======== DATASET ========
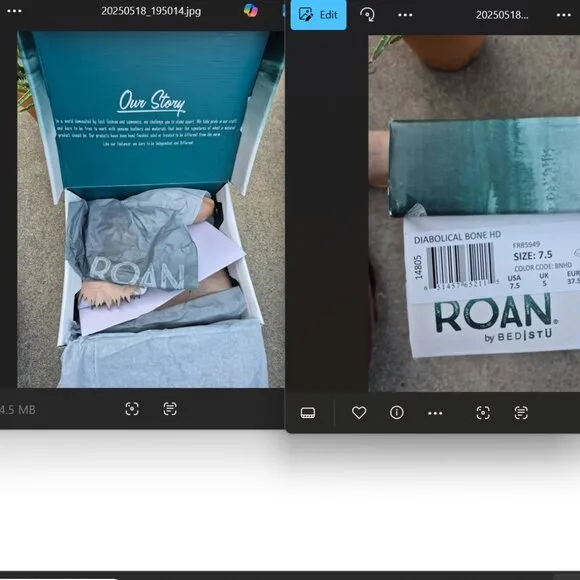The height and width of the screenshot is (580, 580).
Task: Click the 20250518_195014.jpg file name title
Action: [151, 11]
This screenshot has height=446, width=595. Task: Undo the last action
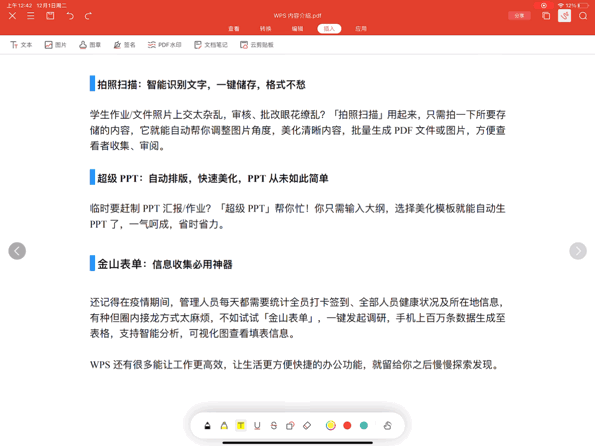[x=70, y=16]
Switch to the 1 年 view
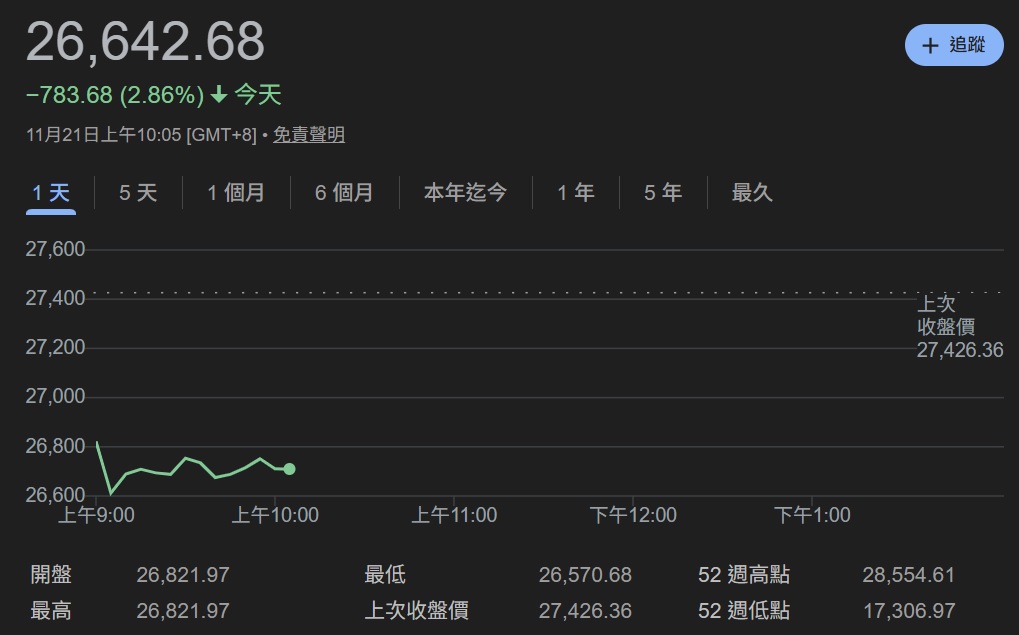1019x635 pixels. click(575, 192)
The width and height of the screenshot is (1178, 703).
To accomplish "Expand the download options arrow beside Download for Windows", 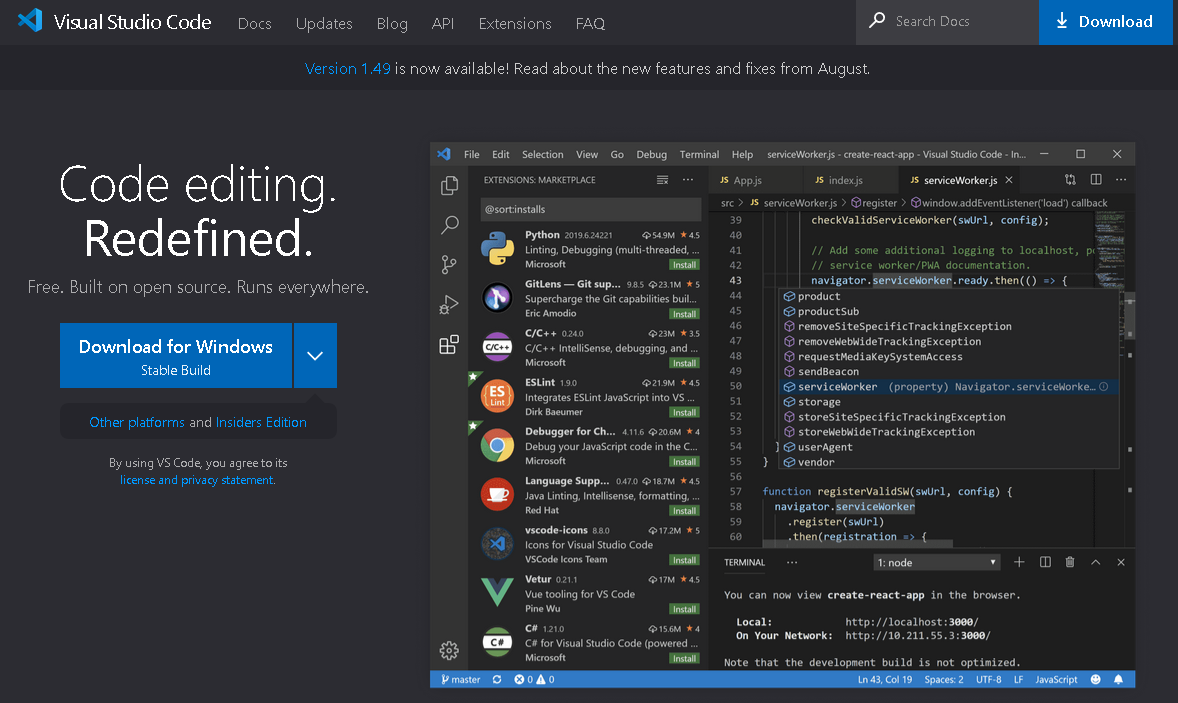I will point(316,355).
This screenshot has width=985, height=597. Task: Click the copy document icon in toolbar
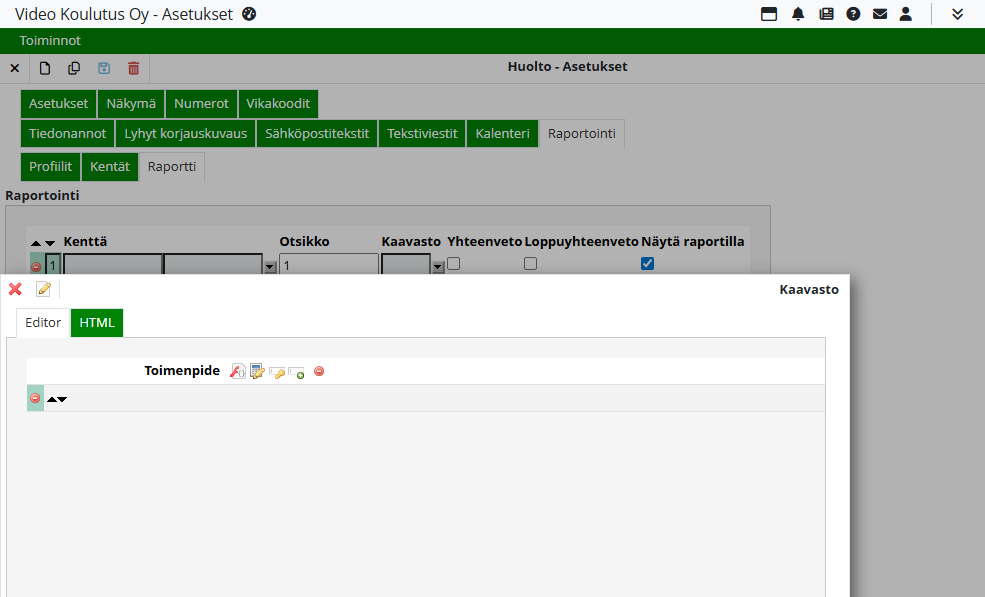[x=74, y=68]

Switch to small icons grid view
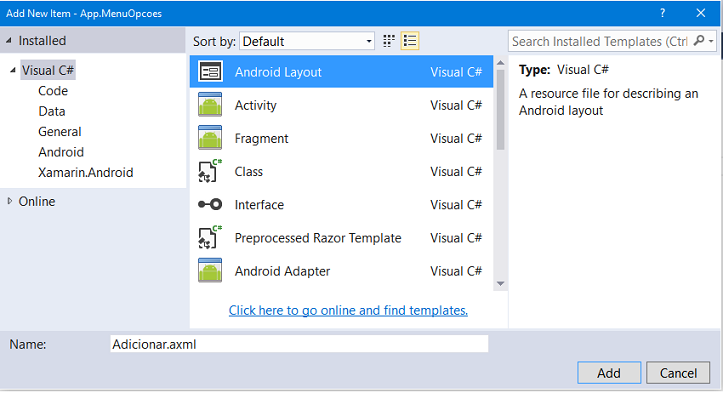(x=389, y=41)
========
(WORK TO DO):
Put the items from the line with "This screenshot has width=985, height=597." through the end of the items into a two-column CSV with the columns instruction and coordinates. Give one row per item, with its request text and its answer each in a single quoted field, line breaks turned into spaces, and the pictures left out.

(FINISHED TASK):
instruction,coordinates
"This screenshot has width=985, height=597. Task: Click the copy document icon in toolbar","[x=74, y=68]"
"Switch to small icons grid view","(x=389, y=41)"